5 Ağustos 2012 Pazar

Hikayeler

"Yazı yazmaya niyetlenenin soyut kavramları tarif etmesi gerekir" gibi bir şey demişti Çetin Altan bir röportajında. Unutmadım. O'nun mutluluk tarifi hala kulağımdadır. "Mutluluk zamanının farkında olmamaktır."
Doğru ya, yazı bir tarif etme çabası... Ben epeydir kendim için önemli kavramları kendime tarif etmeye çalışıyorum. Bunun yazı yazmayı sevmemle ilgisi yok. Yazı benim tarifleri kaydetme yolum şu ara. Ben tarifleri yolumu karıştırıyormuşum gibi hissetmeye başladığımda yapıyorum. Bir kutup yıldızı bulmak ve nereye döneceğimi tayin edebilmek için...

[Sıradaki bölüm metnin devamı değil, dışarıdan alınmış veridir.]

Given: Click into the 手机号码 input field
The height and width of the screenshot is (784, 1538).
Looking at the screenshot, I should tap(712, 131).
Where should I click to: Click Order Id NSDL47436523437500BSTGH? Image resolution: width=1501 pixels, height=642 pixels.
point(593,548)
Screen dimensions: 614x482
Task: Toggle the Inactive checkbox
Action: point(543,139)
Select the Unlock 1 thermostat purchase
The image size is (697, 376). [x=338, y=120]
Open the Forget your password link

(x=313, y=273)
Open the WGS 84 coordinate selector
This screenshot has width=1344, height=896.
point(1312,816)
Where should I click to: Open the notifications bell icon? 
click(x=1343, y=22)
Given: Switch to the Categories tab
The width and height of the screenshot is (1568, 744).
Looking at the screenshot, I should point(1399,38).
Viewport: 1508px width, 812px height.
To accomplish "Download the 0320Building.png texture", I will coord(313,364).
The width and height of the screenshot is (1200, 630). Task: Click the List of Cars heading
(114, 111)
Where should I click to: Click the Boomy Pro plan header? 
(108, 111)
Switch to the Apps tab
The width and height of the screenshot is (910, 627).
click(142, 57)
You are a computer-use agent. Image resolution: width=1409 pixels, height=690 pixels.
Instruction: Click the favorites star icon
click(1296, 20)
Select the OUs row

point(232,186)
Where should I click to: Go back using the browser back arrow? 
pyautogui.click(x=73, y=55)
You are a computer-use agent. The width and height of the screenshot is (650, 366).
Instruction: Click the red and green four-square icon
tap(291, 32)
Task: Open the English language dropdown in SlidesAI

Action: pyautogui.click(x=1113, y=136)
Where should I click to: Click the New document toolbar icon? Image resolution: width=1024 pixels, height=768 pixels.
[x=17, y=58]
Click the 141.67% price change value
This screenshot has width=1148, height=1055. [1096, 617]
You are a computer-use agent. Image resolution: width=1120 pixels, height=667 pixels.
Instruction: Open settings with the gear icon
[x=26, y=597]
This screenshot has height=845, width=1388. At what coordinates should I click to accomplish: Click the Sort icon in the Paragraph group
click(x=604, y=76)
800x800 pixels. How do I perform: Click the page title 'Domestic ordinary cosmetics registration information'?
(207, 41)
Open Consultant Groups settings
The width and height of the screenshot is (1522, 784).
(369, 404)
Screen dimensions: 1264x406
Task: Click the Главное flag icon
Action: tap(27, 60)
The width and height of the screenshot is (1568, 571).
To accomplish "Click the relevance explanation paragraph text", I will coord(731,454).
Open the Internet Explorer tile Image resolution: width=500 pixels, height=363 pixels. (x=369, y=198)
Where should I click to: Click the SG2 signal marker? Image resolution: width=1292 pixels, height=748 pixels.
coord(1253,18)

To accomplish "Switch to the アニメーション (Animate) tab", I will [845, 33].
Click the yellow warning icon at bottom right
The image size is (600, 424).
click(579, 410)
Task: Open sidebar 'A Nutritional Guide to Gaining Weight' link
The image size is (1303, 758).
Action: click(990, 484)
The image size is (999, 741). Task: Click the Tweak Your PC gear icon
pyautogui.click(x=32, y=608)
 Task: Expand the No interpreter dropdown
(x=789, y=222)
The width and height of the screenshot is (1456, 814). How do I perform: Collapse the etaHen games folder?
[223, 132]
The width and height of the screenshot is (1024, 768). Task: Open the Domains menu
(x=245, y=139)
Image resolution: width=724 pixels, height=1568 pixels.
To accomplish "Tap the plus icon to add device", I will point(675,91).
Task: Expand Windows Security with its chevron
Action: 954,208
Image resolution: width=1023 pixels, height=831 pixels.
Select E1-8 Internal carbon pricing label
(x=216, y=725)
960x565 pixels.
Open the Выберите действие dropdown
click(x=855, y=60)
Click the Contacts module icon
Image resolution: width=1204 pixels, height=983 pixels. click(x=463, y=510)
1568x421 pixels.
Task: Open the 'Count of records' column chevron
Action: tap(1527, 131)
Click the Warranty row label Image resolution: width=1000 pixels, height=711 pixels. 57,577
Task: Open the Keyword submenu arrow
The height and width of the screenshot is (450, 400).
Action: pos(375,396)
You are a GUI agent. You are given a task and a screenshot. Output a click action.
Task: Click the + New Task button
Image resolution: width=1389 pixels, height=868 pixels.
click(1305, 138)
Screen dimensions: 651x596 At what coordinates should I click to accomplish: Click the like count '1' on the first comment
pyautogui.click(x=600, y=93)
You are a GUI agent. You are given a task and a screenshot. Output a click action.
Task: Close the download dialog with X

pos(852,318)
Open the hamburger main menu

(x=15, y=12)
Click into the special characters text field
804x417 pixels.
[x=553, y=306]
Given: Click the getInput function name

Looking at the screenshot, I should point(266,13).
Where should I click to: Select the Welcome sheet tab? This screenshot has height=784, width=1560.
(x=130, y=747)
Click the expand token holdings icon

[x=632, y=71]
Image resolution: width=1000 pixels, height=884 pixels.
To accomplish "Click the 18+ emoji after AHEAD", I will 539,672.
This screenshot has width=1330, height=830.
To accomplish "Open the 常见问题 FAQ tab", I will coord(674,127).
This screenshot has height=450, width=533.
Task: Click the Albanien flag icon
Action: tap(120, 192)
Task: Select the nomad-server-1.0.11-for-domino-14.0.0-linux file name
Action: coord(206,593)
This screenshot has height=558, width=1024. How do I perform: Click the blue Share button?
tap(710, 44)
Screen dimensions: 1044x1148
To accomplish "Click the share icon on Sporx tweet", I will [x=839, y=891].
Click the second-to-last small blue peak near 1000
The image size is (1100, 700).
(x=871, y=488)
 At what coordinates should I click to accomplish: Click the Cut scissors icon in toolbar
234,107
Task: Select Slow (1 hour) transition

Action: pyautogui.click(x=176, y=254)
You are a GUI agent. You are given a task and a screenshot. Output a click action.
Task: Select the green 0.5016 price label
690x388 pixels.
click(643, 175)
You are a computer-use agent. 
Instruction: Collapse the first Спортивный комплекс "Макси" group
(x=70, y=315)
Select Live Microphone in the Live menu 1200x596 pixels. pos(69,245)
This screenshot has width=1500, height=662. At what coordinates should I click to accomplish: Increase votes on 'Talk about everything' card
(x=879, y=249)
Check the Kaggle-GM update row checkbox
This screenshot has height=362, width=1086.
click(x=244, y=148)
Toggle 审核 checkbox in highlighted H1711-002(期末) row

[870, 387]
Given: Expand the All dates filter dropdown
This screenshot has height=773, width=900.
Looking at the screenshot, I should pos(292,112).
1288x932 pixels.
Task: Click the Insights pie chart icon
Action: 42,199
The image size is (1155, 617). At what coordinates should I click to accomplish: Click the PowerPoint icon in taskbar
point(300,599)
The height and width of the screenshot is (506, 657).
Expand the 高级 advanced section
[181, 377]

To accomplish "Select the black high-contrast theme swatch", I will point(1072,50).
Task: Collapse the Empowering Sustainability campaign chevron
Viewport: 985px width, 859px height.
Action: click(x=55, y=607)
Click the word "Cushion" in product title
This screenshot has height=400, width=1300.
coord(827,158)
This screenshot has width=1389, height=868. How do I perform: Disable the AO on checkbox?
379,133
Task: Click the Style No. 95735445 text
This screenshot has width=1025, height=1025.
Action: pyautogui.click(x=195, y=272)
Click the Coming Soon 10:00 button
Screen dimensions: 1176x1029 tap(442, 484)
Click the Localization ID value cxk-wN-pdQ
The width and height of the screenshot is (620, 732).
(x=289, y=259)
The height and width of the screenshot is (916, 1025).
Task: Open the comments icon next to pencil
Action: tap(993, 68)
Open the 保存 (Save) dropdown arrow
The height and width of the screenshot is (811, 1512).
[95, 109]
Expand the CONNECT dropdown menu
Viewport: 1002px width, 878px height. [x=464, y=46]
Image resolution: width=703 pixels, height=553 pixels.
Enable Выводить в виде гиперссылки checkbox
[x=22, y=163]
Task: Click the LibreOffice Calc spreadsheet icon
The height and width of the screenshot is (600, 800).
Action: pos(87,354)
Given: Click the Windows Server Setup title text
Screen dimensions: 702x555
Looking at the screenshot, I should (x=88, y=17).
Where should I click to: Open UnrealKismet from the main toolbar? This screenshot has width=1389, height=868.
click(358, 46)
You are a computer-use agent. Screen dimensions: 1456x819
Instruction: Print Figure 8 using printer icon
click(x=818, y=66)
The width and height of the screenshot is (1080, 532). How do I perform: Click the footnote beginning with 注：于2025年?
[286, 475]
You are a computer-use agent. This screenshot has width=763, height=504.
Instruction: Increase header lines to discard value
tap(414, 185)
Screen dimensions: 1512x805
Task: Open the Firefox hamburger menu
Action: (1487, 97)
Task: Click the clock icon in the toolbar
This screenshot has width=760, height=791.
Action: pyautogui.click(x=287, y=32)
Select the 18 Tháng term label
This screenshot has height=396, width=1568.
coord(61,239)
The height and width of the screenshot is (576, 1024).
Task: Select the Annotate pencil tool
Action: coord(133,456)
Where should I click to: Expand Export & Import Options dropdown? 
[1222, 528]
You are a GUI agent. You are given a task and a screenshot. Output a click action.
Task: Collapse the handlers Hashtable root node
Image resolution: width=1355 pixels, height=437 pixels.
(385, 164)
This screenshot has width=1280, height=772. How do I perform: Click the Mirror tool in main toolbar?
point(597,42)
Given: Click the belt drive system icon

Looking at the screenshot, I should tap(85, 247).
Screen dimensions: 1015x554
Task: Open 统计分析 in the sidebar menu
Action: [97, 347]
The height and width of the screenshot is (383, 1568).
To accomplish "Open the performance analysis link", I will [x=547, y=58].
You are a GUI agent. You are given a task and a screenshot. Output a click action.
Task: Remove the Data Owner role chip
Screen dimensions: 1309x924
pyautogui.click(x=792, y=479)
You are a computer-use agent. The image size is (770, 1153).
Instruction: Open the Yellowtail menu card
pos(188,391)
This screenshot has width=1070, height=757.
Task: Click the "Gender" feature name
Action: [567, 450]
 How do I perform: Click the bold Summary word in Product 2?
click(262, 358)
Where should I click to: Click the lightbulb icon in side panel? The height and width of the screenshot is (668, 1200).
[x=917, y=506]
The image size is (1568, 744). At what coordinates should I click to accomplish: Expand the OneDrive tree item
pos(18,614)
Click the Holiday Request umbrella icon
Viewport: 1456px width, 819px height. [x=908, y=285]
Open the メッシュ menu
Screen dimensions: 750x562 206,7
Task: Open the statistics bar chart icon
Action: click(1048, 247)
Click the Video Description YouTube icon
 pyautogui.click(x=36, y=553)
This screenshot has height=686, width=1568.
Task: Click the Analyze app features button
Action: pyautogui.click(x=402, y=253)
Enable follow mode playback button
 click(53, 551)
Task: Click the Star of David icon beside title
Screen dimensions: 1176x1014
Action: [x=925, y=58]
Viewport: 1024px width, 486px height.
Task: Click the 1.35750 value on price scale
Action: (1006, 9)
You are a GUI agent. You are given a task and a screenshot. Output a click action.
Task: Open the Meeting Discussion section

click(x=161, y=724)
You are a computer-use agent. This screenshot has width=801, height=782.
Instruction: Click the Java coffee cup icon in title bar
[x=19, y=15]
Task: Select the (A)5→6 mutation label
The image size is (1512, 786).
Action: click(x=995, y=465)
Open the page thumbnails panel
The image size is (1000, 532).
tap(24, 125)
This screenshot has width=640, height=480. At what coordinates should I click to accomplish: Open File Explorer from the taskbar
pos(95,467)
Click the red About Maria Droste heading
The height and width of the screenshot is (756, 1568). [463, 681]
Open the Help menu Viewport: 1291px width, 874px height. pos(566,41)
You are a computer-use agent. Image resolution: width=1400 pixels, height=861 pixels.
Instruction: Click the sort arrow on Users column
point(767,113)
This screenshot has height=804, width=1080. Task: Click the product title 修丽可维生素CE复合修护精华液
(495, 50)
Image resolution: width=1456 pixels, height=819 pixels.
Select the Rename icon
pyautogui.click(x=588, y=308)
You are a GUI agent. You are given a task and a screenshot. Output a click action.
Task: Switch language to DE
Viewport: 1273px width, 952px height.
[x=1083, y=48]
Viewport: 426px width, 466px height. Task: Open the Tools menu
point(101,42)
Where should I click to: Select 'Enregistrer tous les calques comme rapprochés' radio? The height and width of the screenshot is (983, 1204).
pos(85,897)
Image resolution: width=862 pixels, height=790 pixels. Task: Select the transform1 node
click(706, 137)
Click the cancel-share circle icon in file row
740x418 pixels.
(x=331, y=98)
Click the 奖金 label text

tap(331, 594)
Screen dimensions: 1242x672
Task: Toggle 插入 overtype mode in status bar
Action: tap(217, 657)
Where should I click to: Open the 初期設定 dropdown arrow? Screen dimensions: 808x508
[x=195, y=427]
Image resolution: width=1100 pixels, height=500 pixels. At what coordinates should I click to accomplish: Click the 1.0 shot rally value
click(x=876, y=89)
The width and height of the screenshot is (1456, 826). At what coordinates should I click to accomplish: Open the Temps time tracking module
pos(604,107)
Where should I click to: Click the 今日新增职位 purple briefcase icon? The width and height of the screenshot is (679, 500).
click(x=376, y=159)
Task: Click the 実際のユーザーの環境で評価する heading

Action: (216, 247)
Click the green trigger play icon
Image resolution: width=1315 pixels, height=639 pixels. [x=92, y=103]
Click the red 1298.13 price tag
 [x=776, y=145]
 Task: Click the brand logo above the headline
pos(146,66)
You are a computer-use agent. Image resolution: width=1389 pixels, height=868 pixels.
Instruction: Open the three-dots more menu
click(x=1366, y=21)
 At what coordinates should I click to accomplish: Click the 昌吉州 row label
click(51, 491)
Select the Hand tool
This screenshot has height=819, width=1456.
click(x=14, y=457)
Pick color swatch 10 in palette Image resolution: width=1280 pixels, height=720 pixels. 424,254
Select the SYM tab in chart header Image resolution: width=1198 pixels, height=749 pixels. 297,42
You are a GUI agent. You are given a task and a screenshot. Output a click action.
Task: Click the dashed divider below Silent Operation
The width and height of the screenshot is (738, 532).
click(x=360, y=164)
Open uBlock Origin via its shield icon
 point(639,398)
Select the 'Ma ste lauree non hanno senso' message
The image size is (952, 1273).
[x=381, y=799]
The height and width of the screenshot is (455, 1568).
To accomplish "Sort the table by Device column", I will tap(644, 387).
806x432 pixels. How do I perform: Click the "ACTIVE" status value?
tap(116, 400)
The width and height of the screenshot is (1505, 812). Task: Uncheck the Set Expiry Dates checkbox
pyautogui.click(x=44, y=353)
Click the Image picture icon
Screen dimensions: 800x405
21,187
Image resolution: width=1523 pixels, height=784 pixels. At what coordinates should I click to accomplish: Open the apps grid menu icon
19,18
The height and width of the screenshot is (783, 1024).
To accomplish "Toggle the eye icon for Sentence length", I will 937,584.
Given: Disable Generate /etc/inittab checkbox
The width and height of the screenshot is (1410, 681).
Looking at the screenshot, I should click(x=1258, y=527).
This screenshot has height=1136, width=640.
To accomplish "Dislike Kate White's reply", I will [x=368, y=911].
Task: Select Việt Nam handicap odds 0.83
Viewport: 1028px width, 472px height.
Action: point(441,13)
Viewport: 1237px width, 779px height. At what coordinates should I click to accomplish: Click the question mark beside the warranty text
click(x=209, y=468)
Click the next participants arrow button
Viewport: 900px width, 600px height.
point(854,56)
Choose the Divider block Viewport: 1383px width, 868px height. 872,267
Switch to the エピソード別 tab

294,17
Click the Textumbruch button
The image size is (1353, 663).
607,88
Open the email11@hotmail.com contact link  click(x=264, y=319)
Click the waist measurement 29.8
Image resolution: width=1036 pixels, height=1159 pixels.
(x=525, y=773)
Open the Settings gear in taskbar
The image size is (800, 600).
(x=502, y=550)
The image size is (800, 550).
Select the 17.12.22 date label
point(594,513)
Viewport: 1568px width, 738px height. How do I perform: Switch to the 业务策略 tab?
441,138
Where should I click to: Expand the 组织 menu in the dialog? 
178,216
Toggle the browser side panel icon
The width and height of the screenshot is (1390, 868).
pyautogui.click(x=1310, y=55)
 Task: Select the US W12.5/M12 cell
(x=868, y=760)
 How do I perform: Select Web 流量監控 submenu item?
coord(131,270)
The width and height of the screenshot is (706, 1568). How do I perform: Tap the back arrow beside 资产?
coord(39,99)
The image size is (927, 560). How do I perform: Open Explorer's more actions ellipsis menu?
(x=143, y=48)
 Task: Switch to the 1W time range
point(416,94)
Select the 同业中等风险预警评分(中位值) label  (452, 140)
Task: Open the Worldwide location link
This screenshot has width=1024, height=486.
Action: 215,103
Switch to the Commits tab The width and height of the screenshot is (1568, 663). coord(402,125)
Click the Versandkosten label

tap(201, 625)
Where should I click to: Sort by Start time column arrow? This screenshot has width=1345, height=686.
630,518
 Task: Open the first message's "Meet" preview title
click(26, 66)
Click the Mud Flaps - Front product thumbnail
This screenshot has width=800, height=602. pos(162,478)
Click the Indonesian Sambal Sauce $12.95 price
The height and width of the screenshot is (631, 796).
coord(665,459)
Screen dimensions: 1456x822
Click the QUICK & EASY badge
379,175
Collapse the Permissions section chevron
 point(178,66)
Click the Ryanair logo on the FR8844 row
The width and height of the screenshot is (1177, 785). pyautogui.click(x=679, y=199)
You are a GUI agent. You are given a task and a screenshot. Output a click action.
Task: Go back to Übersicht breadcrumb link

Koçluklarımda da bu kısım hem beni hem danışanı en zorlayan kısım oluyor. Kutup yıldızını bulmak ve rotayı yeniden kurmak...
Sağlam bir rota olmayınca her rüzgar bizi bir yerlere savuruyor. Sonunda daha fazla savrulmamak için, sadece rüzgara direnen ve tüm çabası olduğu yere daha sıkı, daha sıkı demirlemeyerek sabit kalmaya çalışan gemilere dönüyoruz. Rüzgarlara direnmek biz tüketip artık harekete geçmek isteyince, ilk sorumuz "nereye?" Yolu bulmak için ihtiyacımız kutup yıldızı.

Kutup yıldızını bulma soruları zor sorular:
Başarılı olmak istiyorum: Peki "başarı" senin için ne?
Mutlu olmak istiyorum: "Mutlu olduğunu nasıl bilirsin, senin için "mutluluk" ne?"
Özgür olmak istiyorum: "Özgürlüğün senin için ne anlama geldiğini tarif eder misin?"
Değerli hissetmek istiyorum: "Senin için birşeyi/birini değerli kılan ne?"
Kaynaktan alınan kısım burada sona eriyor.